Vos tâches –
**a.** Répondez à ces questions d'après le texte sur le culte de Marie :
(i) Qu'avaient déclaré les conciles au sujet de Marie ?
(ii) Jusqu'à quel siècle les liturgies ne s'adressaient-elles directement qu'à Dieu seul ?
(iii) Depuis quel siècle, dans l'office, a-t-on crié directement à la Mère du Sauveur ?
**b.** Relevez tous les verbes à l'impératif de la prière citée à la fin du texte sur le culte de Marie.
**c.** Poursuivez le texte sur le culte de Marie après sa dernière phrase.

Texte à lire –
•••••
Quand une fois des conciles eurent prescrit
l'invocation de Marie, quand ces mêmes
conciles eurent déclaré cette sainte
Femme supérieure à toute
créature, les dernières
barrières furent enlevées, et l'on
comprend que le culte public dut bientôt
porter les traces de la nouvelle
théologie.
Jusqu'au 10e siècle on avait continué
dans les liturgies de ne
s'adresser directement qu'à Dieu seul, soit
en confessant les péchés du peuple,
soit en demandant miséricorde
(1).
Mais
dès lors les principes avoués de
l'Église n'étant plus les
mêmes, l'Église dut aussi changer de
langage. Aussi dans l'office, depuis le 11e
siècle, après avoir fait partager
à Marie l'honneur de recevoir l'aveu des
faiblesses humaines, en certaines circonstances on
cria directement à la Mère du
Sauveur, comme on le fait aujourd'hui :
« Sainte Vierge, répandez la
grâce dans nos coeurs, guérissez nos
faiblesses, ouvrez-nous le ciel, portez-nous en
paradis, commandez en qualité de Reine et de
Mère, etc. etc.
•••••
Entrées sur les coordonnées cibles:

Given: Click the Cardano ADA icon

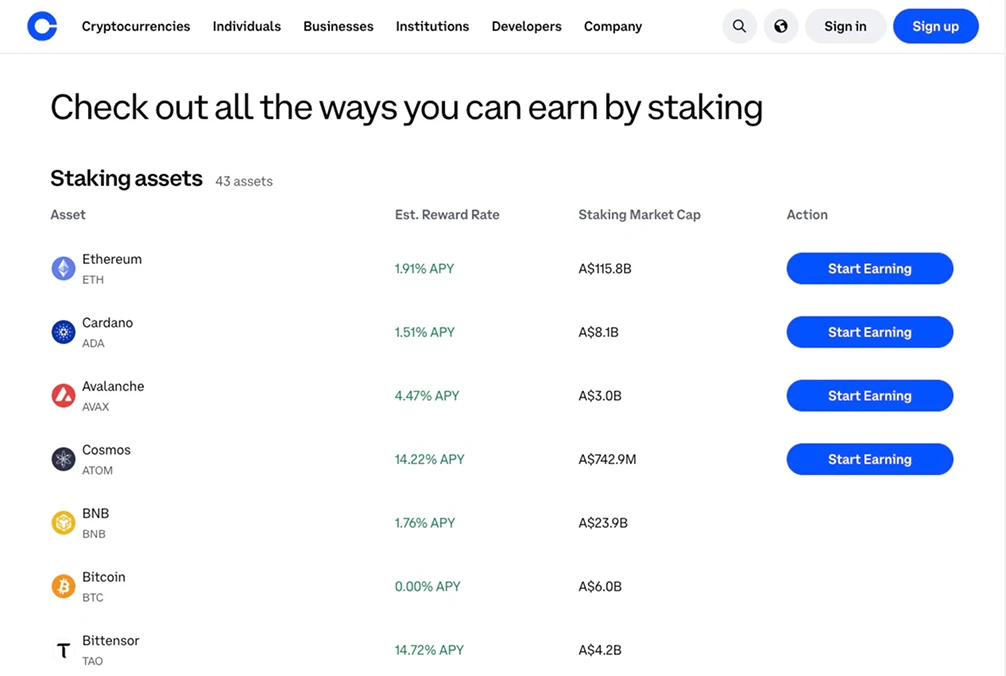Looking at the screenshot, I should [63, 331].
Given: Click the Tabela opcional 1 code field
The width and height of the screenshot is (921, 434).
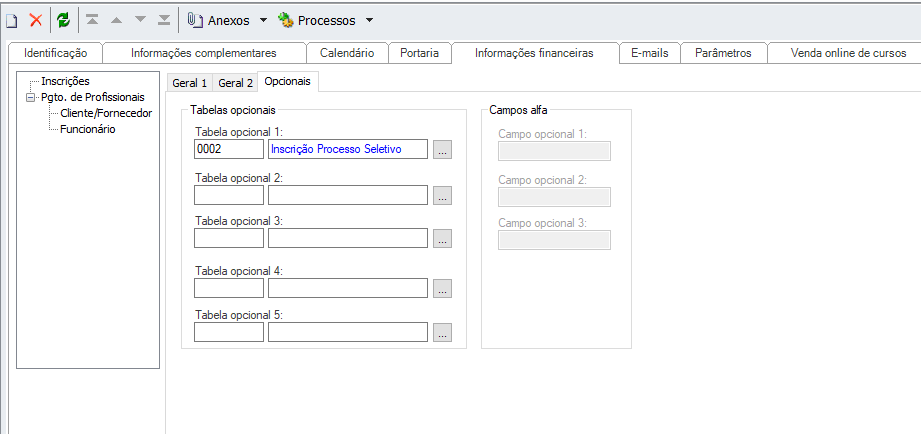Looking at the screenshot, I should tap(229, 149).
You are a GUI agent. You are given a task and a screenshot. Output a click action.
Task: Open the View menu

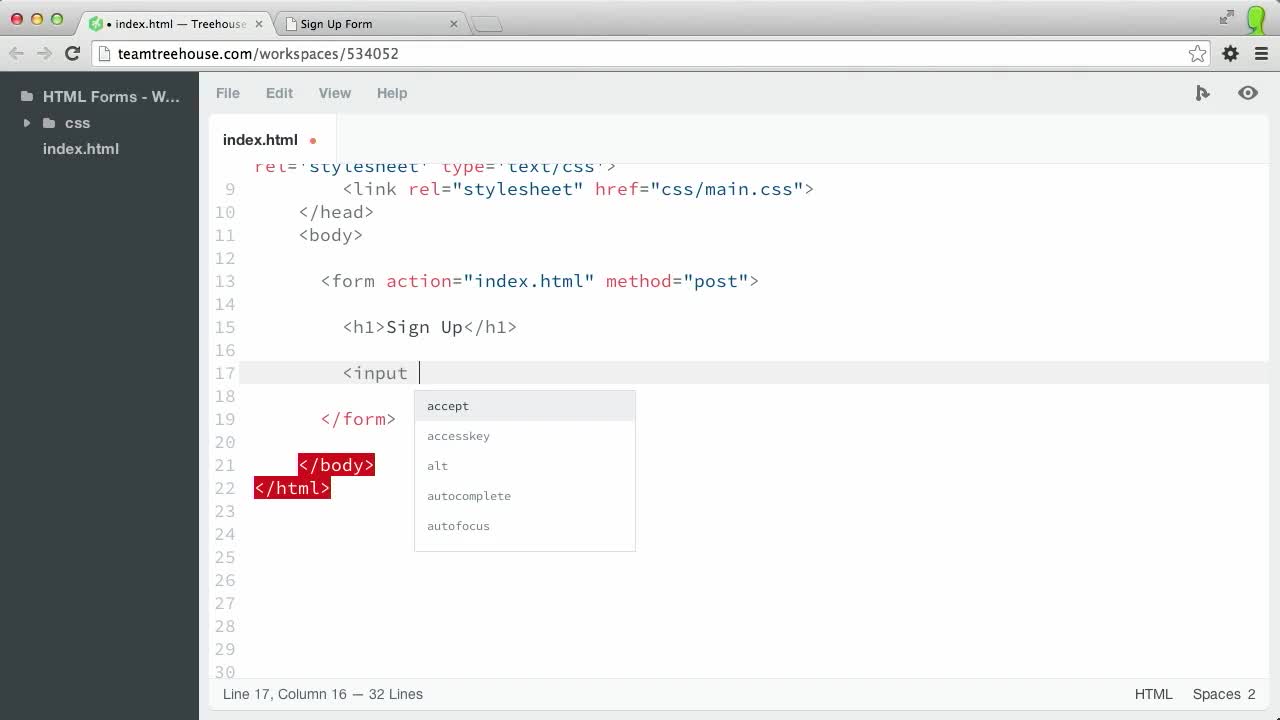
•••••
Réponses par tâche –
**a.**
(i) Qu'elle était supérieure à toute créature.
(ii) Jusqu'au 10e siècle.
(iii) Depuis le 11e siècle.

**b.** répandez, guérissez, ouvrez, portez, commandez

**c.**
(2). »
Bientôt encore, à l'occasion d'une
croisade en terre sainte, l'an 1095, Urbain II crut
devoir instituer au concile de Clermont le Sabbatum Marianum, pour
lequel il prescrivit
un office déterminé, consistant en
jeûne et prières un jour chaque
semaine, le tout en l'honneur de Marie, à
peu près comme le dimanche est
consacré dans l'Église en
mémoire du Sauveur
(3).
Plus tard on vit s'introduire d'abord dans les
couvents, puis chez les
fidèles en général, l'usage du
Rosaire ou Psautier de Marie
(4).
Enfin des nations entières finirent par
donner à la personne de la Vierge, dans leur
dévotion, une plus grande part qu'au Sauveur
ou à Dieu même. Les Hongrois se
distinguèrent surtout par leur entier
dévouement à Marie. Ils lui
déférèrent spécialement
les nouveaux titres de Dame ou Maîtresse, et
s'ils entendaient prononcer ces noms
profondément vénérés,
aussitôt ils inclinaient la tête,
s'agenouillaient ou se prosternaient en terre.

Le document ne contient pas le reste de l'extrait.